También la dentadura se deteriora con aquellos vinos que han sido resfriados con nieve, yeso o salitre. Ello, asimismo, “ahogan el calor natural, encrudecen el pecho, debilitan en grande manera el estómago, atoran todos los interiores miembros y finalmente siembran muchas dolencias frías y gravísimas, como son cólicos, dolores de hijada [bajo vientre], y de estómago, perlesías, apoplejias, espasmos, asmas, hidropesías, piedras, y dificultades de orina, que aunque no se descrubran en la juventud todavía, luego poco a poco van adquiriendo fuerzas; y a la fin, cuando el hombre comienza ya a declinar, al tiempo que esta descuidado, salen de emboscada furiosamente, y le asaltan”.
El mejor vino.- Encuentra Aroza gran diversidad entre los médicos sobre saber cuál de los vinos ‒el blanco o el rojo‒, tienta más el cerebro; pero Aroza siente acerca de este punto, con el Dotor Laguna, que “el vino rojo, aunque es más frío, y mucho menos humoso que el blanco, todavía embriaga más que el blanco; y esto no por su propia naturaleza y cosecha, sino accidentariamente, hiere con su vapor.
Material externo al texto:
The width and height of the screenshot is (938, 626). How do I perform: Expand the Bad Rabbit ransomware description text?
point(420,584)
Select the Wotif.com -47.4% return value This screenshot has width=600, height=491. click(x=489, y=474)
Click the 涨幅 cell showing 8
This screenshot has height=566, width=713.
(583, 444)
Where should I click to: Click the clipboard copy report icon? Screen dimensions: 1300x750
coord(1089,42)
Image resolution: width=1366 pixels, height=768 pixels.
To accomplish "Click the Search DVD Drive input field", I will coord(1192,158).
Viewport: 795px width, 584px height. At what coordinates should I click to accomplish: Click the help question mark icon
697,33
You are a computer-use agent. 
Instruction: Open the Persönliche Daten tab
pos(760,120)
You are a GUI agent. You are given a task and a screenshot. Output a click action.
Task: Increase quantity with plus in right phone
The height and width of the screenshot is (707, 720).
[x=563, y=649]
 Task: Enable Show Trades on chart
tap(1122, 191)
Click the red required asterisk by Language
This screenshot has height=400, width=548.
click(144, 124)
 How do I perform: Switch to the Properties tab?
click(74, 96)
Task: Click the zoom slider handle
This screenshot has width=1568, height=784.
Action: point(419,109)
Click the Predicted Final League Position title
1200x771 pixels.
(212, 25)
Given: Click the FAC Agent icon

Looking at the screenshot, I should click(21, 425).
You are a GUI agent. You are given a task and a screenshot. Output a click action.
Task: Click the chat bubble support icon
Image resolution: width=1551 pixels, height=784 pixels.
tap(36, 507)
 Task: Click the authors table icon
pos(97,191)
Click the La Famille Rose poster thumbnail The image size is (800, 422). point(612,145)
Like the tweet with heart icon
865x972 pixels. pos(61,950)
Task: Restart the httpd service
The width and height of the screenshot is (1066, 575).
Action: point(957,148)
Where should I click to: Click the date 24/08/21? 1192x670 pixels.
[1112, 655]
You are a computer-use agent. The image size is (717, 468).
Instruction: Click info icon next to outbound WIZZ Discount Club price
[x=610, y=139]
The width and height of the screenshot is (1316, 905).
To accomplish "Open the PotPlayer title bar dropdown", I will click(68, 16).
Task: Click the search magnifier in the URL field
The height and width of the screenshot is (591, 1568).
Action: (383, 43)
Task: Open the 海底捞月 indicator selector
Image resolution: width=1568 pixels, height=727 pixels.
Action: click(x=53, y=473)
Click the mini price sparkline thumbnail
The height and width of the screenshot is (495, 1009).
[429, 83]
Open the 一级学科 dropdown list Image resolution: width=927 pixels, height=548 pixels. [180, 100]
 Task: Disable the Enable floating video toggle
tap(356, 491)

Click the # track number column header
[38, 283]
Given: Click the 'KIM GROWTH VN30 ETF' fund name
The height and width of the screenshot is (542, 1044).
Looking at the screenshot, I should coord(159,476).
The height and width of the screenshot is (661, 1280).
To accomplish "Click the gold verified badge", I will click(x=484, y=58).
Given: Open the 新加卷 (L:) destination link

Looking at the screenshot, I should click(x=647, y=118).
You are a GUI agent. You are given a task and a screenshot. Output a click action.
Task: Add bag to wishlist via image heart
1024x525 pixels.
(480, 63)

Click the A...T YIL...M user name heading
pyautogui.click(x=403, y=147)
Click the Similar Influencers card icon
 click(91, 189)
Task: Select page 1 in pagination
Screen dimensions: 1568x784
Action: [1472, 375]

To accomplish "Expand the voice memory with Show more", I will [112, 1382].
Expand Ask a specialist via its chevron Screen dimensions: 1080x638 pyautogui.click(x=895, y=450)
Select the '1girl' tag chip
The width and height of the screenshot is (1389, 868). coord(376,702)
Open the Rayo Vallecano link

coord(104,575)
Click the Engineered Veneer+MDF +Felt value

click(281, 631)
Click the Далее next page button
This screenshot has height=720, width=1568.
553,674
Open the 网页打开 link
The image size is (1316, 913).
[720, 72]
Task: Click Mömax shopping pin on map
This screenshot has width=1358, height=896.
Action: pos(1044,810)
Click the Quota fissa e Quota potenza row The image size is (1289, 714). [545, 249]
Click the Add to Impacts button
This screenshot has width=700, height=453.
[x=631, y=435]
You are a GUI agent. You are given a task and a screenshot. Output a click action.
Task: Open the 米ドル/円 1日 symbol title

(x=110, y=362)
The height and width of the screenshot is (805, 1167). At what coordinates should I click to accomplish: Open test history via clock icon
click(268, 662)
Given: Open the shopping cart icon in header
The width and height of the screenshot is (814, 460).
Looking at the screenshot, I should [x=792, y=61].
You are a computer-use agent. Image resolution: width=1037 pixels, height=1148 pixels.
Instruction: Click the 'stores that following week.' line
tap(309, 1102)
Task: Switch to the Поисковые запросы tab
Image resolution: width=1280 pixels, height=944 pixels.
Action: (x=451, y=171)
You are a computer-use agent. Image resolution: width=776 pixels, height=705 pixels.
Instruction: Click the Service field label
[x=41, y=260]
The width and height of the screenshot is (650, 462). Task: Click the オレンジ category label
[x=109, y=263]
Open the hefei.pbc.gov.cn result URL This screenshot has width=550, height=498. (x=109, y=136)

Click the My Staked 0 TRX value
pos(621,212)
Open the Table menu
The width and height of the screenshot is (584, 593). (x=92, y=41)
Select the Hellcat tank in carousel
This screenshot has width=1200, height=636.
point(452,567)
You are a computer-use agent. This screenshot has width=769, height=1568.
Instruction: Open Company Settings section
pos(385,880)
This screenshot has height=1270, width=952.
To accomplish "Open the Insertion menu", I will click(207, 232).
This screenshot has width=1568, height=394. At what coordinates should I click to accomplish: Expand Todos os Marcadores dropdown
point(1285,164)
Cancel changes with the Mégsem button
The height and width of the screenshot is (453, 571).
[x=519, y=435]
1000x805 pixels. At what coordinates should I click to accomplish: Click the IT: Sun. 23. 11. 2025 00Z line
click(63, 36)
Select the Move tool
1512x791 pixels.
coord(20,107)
Porque como el vino rojo … detiénese mucho más en el vientre que el blanco, que por razón de su sutileza desciende, y se orina luego; y deteniéndose, necesariamente hiere con su vapor el cerebro, y le trastorna”.
Explicaciones estas que hoy pueden hacer sonreír. Pero que entonces eran la única referencia culta que el pueblo podía tener especialmente de las propiedades dietéticas del vino. Algunas pocas serían hoy también aceptables.